Il Kosovo mette al bando il dinaro ma garantisce una partenza soft

Concessa una fase di transizione prima del via alle sanzioni. L’Europa: «La preoccupazione resta»
Stefano Giantin
Una banconota da 2000 dinari serbi
Una banconota da 2000 dinari serbi

BELGRADO Operazione avviata , anche se non a tutta forza come si temeva, lasciando aperta una finestra temporale – non ben definita – per informare, prima di passare alle maniere dure. Sono i contorni ormai certi della “guerra del dinaro”, ultima crisi scoppiata sull’asse tra Belgrado e Pristina, dopo la decisione della Banca centrale del Kosovo di rendere l’euro, a partire dal primo febbraio, da ieri dunque, l’unica moneta legalmente utilizzabile nell’ex provincia serba per operazioni di pagamento in contanti. Altre valute – come il dinaro serbo, largamente impiegato dalla comunità serba in Kosovo - dovranno essere “relegate” a conti bancari in valuta estera o depositi fisici.

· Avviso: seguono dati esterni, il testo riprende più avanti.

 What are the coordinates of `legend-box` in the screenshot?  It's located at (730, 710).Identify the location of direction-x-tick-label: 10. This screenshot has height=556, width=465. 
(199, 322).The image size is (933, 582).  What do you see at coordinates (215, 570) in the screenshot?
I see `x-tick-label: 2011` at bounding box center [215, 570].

La misura, ricordiamo, era stata annunciata da Pristina con brevissimo preavviso, qualche settimana fa, facendo andare su tutte le furie Belgrado – che aveva parlato di aperta provocazione capace di far saltare per sempre il tavolo negoziale– e preoccupato assai l’Occidente, intimorito dalla concreta possibilità di una nuova escalation di tensione e violenza. Tensione che cova soprattutto nel nord a maggioranza serba e nelle enclave dove, in totale, vivono più di centomila serbi.

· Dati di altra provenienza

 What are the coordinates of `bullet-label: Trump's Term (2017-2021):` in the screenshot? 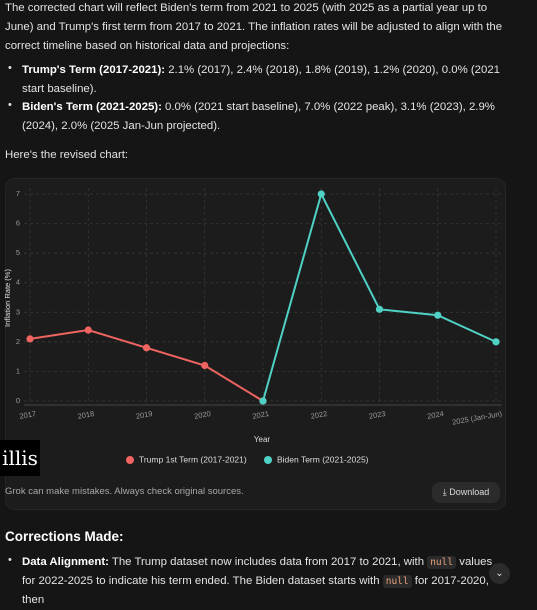 It's located at (94, 70).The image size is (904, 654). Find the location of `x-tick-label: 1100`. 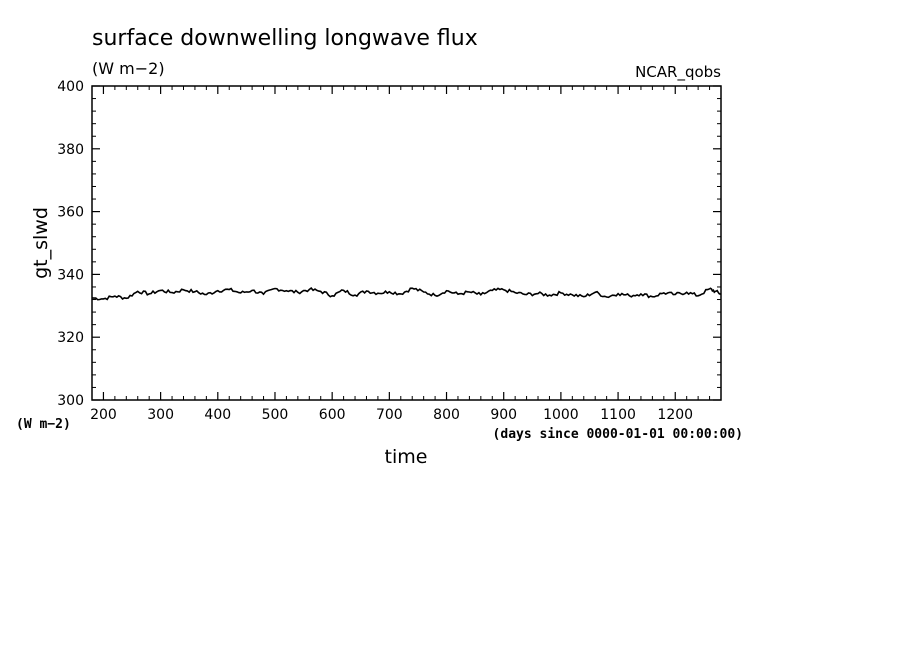

x-tick-label: 1100 is located at coordinates (618, 415).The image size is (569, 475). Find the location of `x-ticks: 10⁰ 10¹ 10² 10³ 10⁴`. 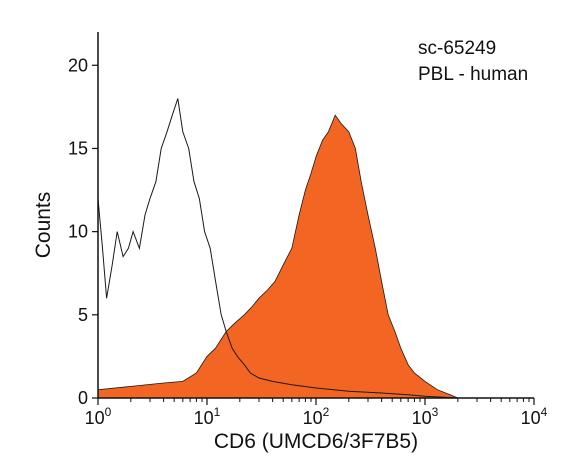

x-ticks: 10⁰ 10¹ 10² 10³ 10⁴ is located at coordinates (316, 413).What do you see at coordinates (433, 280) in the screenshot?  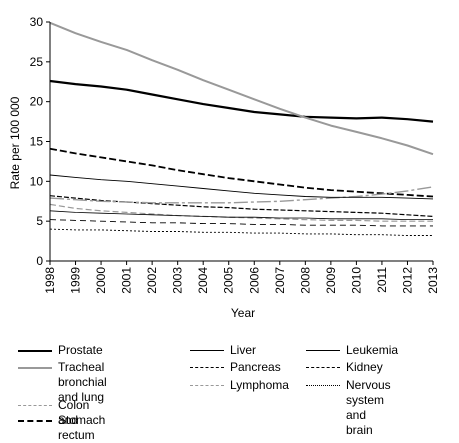 I see `x-tick-label: 2013` at bounding box center [433, 280].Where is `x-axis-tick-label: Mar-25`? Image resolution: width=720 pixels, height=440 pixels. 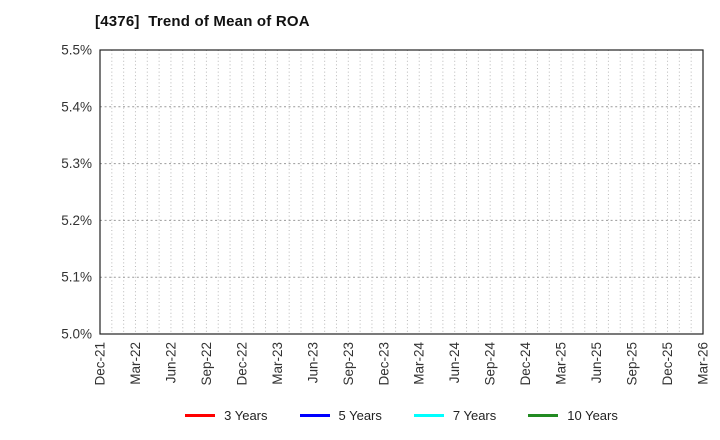 x-axis-tick-label: Mar-25 is located at coordinates (562, 364).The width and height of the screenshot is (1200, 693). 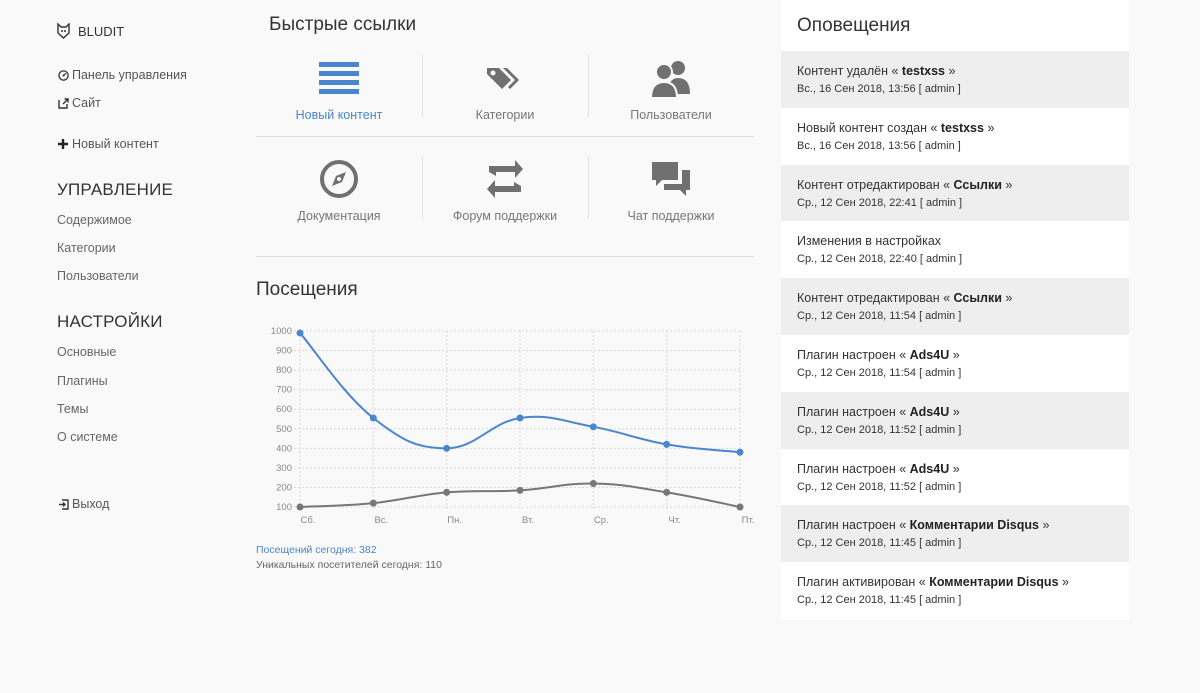 I want to click on notification-meta: Ср., 12 Сен 2018, 22:40 [ admin ], so click(x=880, y=260).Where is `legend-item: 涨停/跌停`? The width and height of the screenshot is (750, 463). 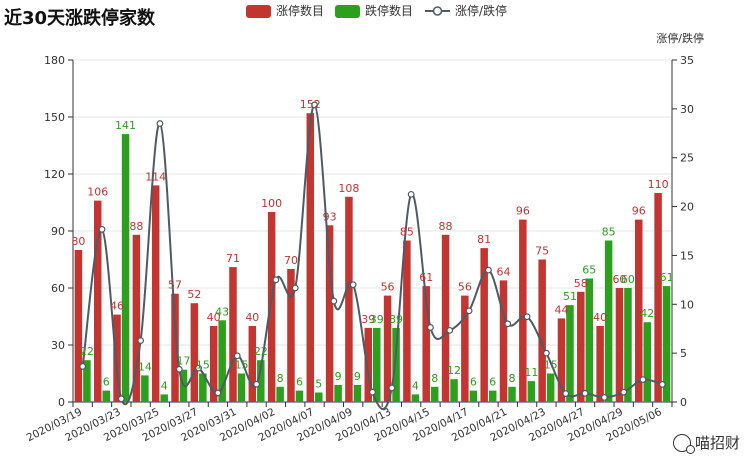
legend-item: 涨停/跌停 is located at coordinates (466, 10).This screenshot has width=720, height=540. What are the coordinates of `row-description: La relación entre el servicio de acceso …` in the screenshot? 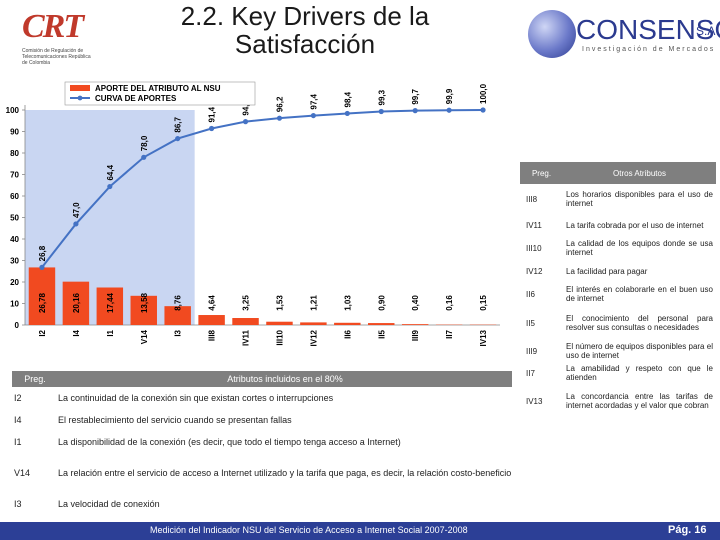 It's located at (285, 473).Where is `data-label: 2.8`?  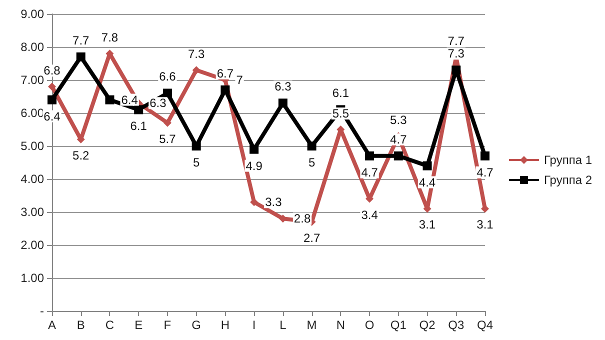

Ma una nuova insidiosa crisi, almeno per il momento, non è deflagrata. Saranno state le pressioni internazionali o i “suggerimenti” più o meno espliciti delle capitali amiche, Washington in testa, ma Pristina ha fatto una mezza, molto parziale, marcia indietro, evitando l’escalation. «Non implementeremo immediate misure punitive», ha così annunciato il vicepremier kosovaro Besnik Bislimi, «ma ci prenderemo del tempo per informare i serbi sul divieto» d’uso di altre valute che non siano l’euro, circolante in Kosovo come moneta ufficiale già da due decenni, anche se fuori da Ue ed eurozona – ma non presso i serbi, che per legami simbolici e soprattutto pratici continuano a servirsi del dinaro. Bislimi che non ha chiarito quanto tempo sarà concesso ai serbi per adattarsi, «un po’», si è limitato a dire, assicurando che la misura presa dalla Banca centrale non è assolutamente discriminatoria e foriera di catastrofi, nel nord del Kosovo, come temono serbi e Belgrado. «Nessun cittadino ha alcuna ragione per temere l’adozione delle nuove regole», ha chiosato.

Di certo, dopo il non meglio precisato periodo di transizione, non si tornerà indietro. «La decisione» della Banca centrale è stata presa da un organo «indipendente» e si tratta di una mossa «non negoziabile», che non sarà archiviata malgrado le pressioni, ha affermato infatti il premier Albin Kurti alla vigilia del primo febbraio. Ma effetti deleteri indiretti già si vedono, nel sempre instabile nord del Kosovo. A far scalpore e preoccupare i serbi è stata in particolare la chiusura, da tempo tuttavia anticipata, di filiali di svariate banche con quartier generale a Belgrado, che erano attive da anni nel nord. «Mi toccherà andare fino a Kursumlija», nella Serbia centrale, «per ritirare la pensione», denuncia Zorica, di Mitrovica nord. E come Zorica ce ne sono tanti. Sono i pensionati o i percettori di sussidi che ricevono soldi dalla Serbia, in dinari, o gli impiegati di scuole e ospedali, sempre pagati in valuta di quella Serbia che “pompa” ogni anno nell’ex provincia almeno 120 milioni di euro. E che temono a breve di rimanere a secco. «Saranno loro a pagare di più», ha spiegato il politologo Boško Jakšić alla Afp. E ieri, ancora una volta, la Ue si è detta «preoccupata» per le mosse sul dinaro «a causa dell'assenza di una consultazione preventiva, in particolare per il suo impatto su scuole e ospedali, data l'apparente assenza di alternative». Che ancora non si vedono.